Input data »
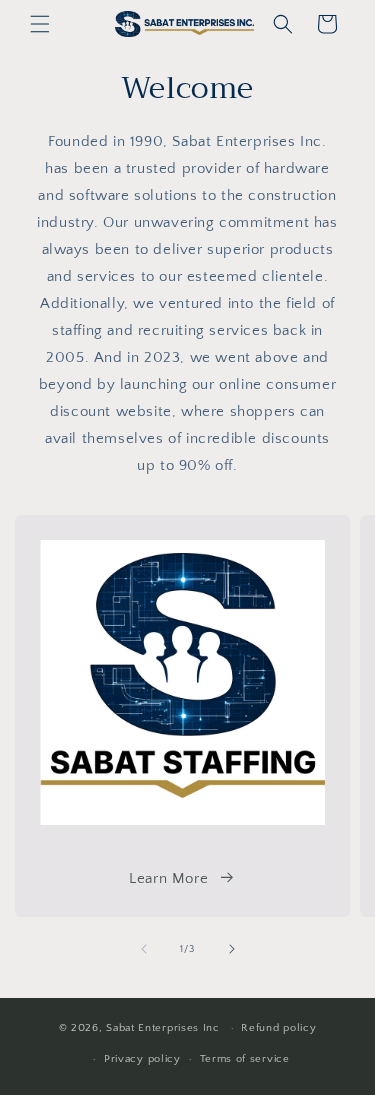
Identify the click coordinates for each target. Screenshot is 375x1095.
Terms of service (245, 1059)
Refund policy (278, 1028)
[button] (40, 24)
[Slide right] (232, 949)
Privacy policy (142, 1059)
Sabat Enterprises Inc (163, 1028)
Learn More (168, 878)
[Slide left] (144, 949)
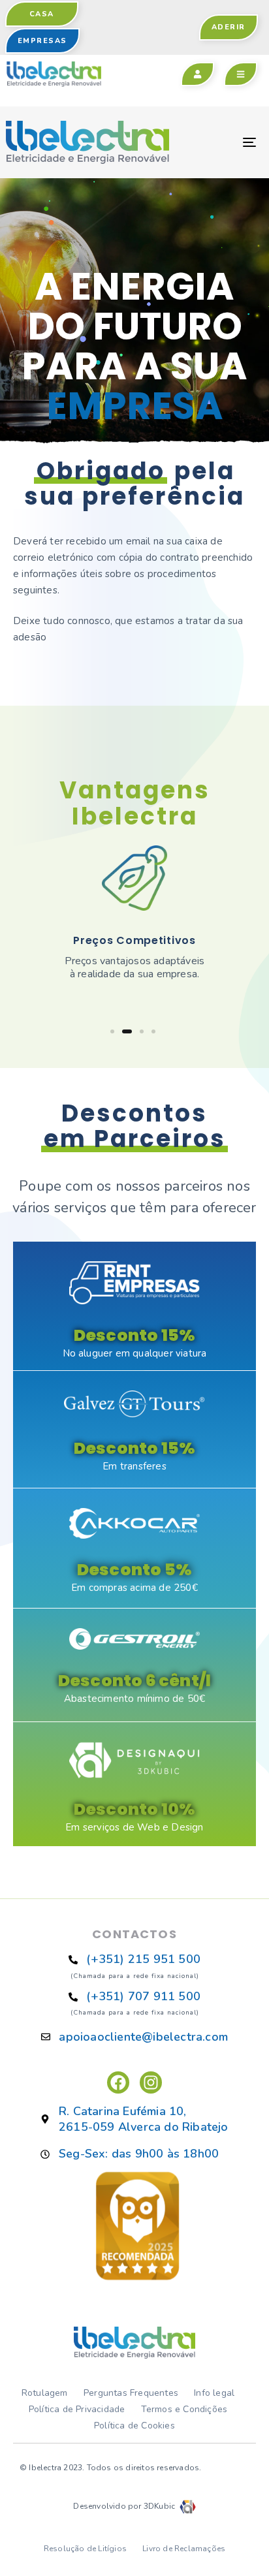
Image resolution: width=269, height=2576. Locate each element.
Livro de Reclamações (183, 2548)
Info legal (214, 2393)
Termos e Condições (184, 2409)
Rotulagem (45, 2393)
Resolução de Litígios (85, 2548)
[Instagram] (151, 2082)
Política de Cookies (134, 2425)
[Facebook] (118, 2082)
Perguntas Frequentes (131, 2393)
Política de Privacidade (77, 2409)
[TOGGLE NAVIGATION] (215, 142)
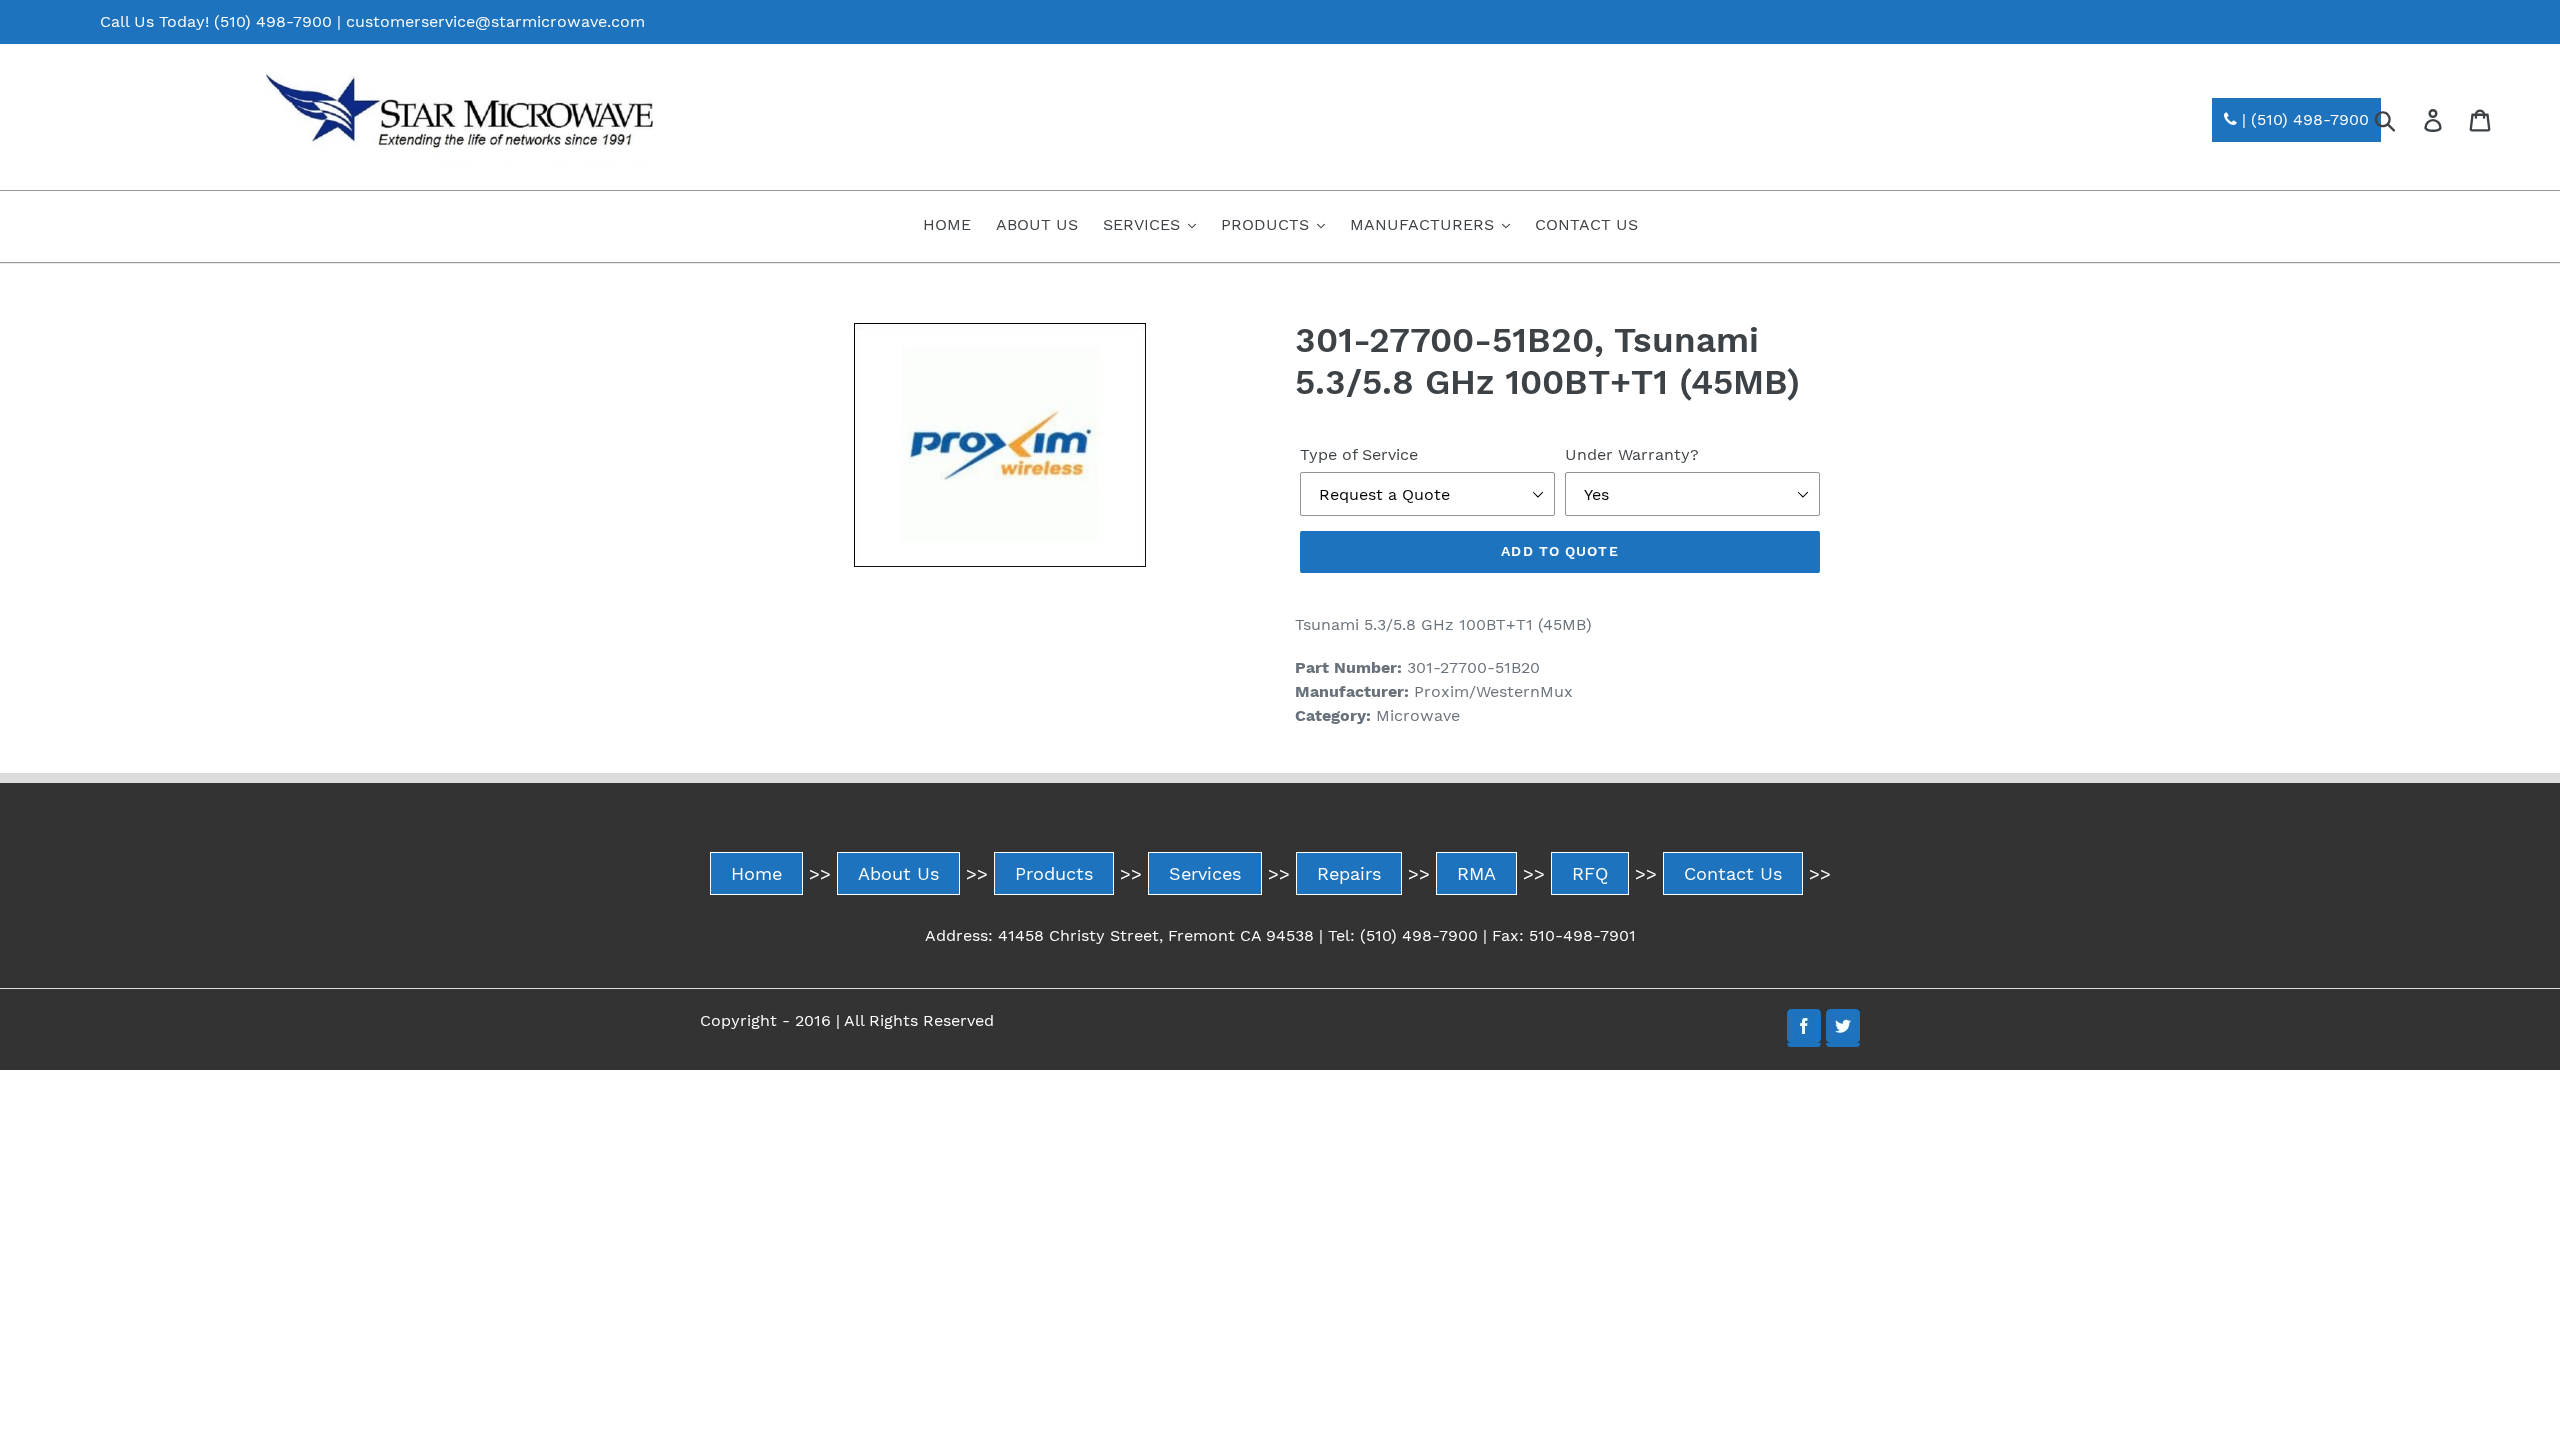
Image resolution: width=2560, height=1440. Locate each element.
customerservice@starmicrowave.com (495, 21)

Exercise instructions » Your answer must be the lines from the one containing "Política de Privacidade (77, 2409)" through the last line of the records, copied exactly, with no pictures.

Response to the task »
Política de Privacidade (77, 2409)
[TOGGLE NAVIGATION] (215, 142)
Image resolution: width=2560, height=1440. Locate each element.
customerservice@starmicrowave.com (495, 21)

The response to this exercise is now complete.